Extract every line from the records below that contains the word "computer".

(Stored data entries)
==*==
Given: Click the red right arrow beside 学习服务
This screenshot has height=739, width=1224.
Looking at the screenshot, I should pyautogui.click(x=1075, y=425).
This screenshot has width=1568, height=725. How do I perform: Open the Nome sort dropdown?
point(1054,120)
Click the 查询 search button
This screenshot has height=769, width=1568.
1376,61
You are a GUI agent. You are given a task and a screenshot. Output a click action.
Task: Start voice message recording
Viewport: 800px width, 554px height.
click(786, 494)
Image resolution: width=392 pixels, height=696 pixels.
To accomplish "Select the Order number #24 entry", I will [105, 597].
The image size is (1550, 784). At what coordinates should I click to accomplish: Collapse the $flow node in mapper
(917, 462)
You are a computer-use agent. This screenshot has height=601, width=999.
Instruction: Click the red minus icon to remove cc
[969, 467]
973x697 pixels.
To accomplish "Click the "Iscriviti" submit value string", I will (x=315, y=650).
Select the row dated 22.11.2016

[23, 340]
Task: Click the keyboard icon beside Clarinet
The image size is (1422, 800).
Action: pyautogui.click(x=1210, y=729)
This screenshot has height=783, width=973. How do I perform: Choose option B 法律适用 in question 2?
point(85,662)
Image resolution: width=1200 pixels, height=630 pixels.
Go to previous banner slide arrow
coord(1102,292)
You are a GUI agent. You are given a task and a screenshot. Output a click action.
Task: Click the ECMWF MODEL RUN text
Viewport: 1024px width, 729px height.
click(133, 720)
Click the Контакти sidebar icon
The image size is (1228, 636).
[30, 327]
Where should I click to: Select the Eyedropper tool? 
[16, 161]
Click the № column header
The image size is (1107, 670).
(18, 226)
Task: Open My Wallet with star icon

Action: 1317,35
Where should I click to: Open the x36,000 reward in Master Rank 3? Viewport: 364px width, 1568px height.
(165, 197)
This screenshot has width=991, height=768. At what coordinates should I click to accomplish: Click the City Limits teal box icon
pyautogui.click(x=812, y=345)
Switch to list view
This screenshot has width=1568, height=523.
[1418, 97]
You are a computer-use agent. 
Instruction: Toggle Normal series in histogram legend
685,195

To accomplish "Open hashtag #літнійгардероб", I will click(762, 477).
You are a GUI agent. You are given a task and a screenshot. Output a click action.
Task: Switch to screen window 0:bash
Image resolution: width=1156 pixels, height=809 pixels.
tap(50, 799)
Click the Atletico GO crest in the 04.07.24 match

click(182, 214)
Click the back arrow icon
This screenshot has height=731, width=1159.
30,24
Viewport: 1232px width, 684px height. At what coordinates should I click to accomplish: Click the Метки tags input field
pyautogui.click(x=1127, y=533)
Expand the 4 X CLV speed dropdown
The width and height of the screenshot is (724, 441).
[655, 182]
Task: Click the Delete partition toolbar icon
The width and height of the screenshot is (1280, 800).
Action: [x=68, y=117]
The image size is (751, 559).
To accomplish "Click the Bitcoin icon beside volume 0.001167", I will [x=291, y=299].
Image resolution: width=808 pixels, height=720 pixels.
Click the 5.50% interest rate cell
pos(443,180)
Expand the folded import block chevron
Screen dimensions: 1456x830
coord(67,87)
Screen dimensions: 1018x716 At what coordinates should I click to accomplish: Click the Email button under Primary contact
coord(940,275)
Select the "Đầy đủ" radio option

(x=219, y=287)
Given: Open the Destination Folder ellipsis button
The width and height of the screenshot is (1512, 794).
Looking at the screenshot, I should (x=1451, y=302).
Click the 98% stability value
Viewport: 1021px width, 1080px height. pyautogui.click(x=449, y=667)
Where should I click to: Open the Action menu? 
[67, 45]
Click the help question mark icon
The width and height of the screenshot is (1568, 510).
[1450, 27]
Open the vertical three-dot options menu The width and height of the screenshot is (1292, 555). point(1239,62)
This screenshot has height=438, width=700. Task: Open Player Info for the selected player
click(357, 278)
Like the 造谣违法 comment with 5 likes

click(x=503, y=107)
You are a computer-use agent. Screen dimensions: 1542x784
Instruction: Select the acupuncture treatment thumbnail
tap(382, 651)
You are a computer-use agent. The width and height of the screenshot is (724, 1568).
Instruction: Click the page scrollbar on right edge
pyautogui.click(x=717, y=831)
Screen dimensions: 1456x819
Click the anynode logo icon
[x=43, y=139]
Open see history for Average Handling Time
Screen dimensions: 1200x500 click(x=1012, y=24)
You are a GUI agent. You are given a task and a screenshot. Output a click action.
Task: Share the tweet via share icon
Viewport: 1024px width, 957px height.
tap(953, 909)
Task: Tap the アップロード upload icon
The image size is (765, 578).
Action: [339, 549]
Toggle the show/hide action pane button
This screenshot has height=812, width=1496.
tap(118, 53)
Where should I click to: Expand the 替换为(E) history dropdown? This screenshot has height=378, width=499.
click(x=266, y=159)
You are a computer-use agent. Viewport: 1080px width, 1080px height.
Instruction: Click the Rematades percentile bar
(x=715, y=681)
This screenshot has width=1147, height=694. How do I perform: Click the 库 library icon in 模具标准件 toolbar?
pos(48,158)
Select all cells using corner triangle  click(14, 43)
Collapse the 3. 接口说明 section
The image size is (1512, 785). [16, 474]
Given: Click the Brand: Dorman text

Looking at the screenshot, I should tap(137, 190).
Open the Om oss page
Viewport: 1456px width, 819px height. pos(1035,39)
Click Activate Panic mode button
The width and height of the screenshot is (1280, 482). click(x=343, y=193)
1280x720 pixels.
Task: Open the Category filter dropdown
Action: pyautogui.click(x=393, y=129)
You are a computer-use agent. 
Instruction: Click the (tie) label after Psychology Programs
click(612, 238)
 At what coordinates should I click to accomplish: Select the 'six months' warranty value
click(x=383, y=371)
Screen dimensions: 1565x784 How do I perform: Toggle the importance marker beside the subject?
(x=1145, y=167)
==*==
REPLY TO THE EXERCISE:
You are a computer-use agent. This screenshot has height=601, width=999.
You are a computer-use agent. 
You are a computer-use agent. Screen dimensions: 1542x784
You are a computer-use agent. The width and height of the screenshot is (724, 1568).
You are a computer-use agent. Viewport: 1080px width, 1080px height.
You are a computer-use agent. 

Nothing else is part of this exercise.